Start of Block

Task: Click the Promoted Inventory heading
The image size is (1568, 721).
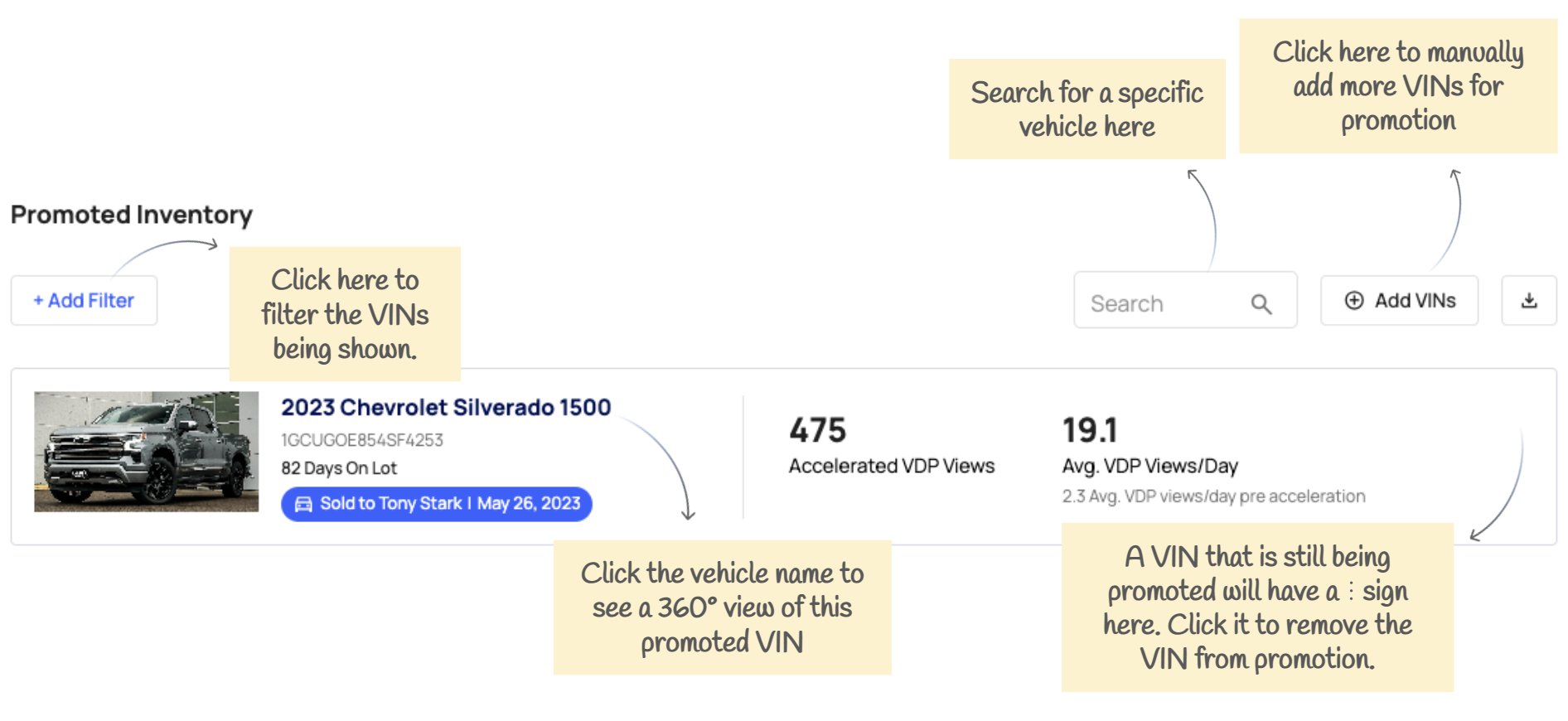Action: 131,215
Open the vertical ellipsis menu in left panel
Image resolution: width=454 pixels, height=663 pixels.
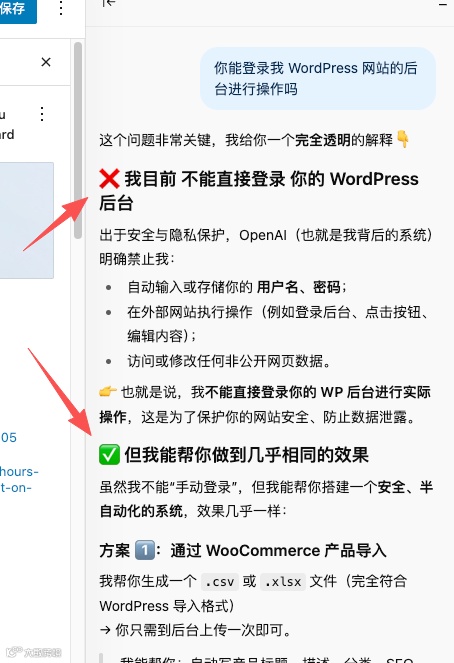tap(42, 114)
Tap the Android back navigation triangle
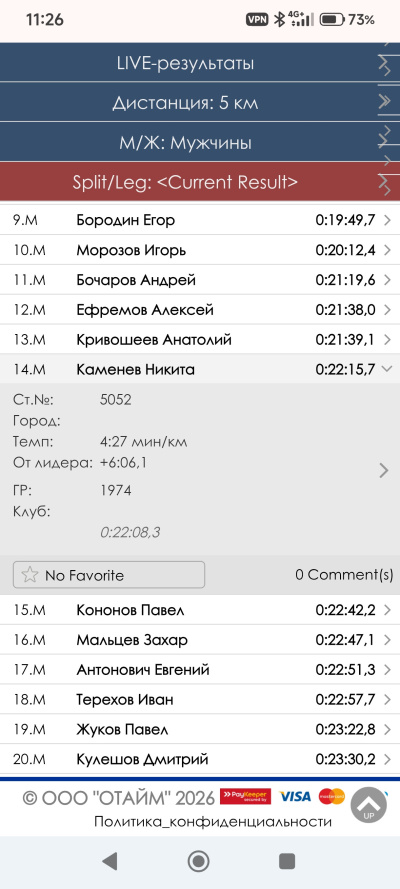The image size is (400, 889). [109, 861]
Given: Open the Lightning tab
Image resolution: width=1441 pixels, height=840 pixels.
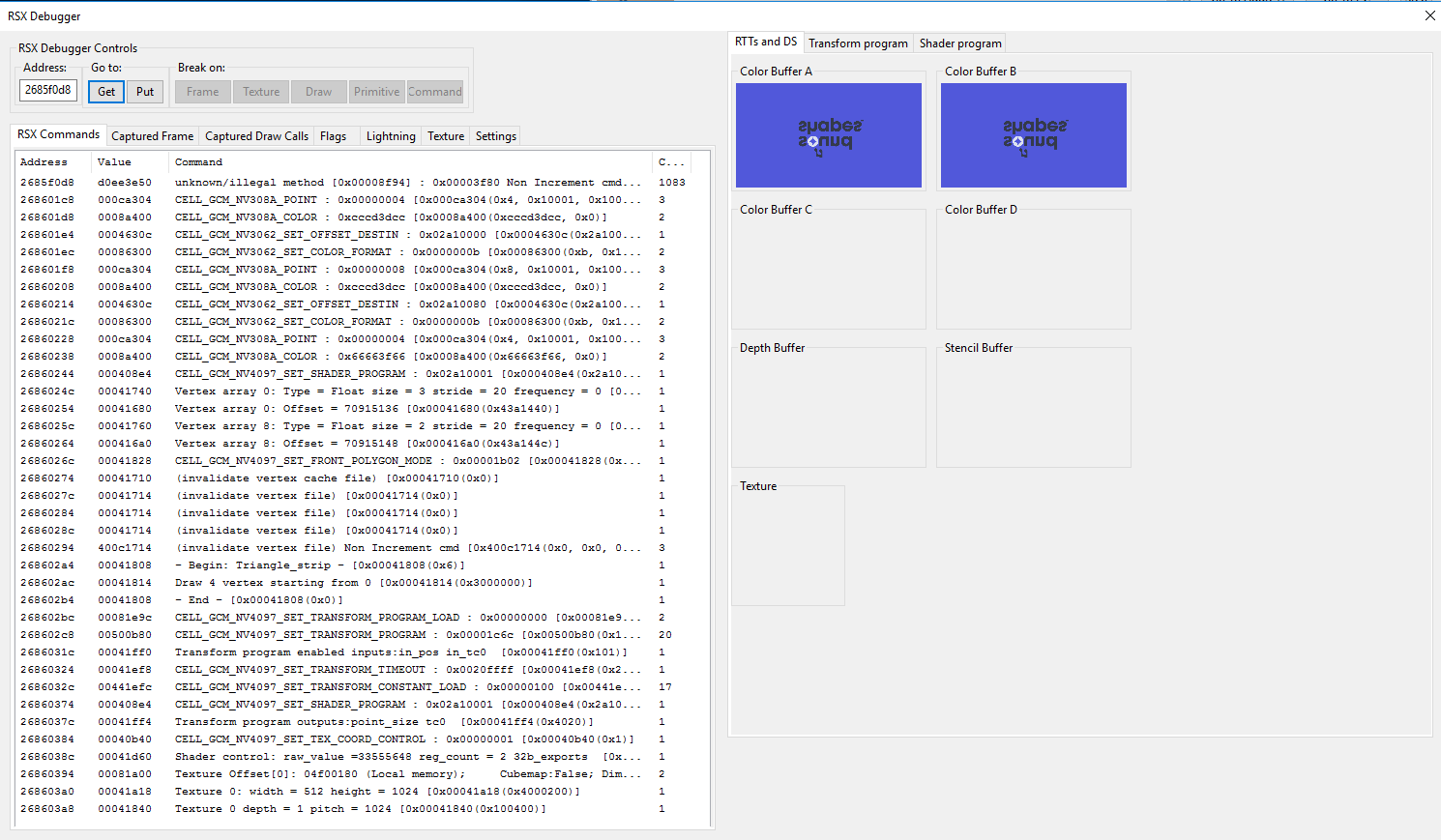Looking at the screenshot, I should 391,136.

End of Block

*EXERCISE REQUIREMENTS*
Copy the listing above verbatim, leaving out pictures.

*WRITTEN SOLUTION*
Task: Click the Promoted Inventory heading
The image size is (1568, 721).
Action: 131,215
Open the vertical ellipsis menu in left panel
Image resolution: width=454 pixels, height=663 pixels.
tap(42, 114)
Tap the Android back navigation triangle
The image size is (400, 889). [109, 861]
Given: Open the Lightning tab
Image resolution: width=1441 pixels, height=840 pixels.
Looking at the screenshot, I should 391,136.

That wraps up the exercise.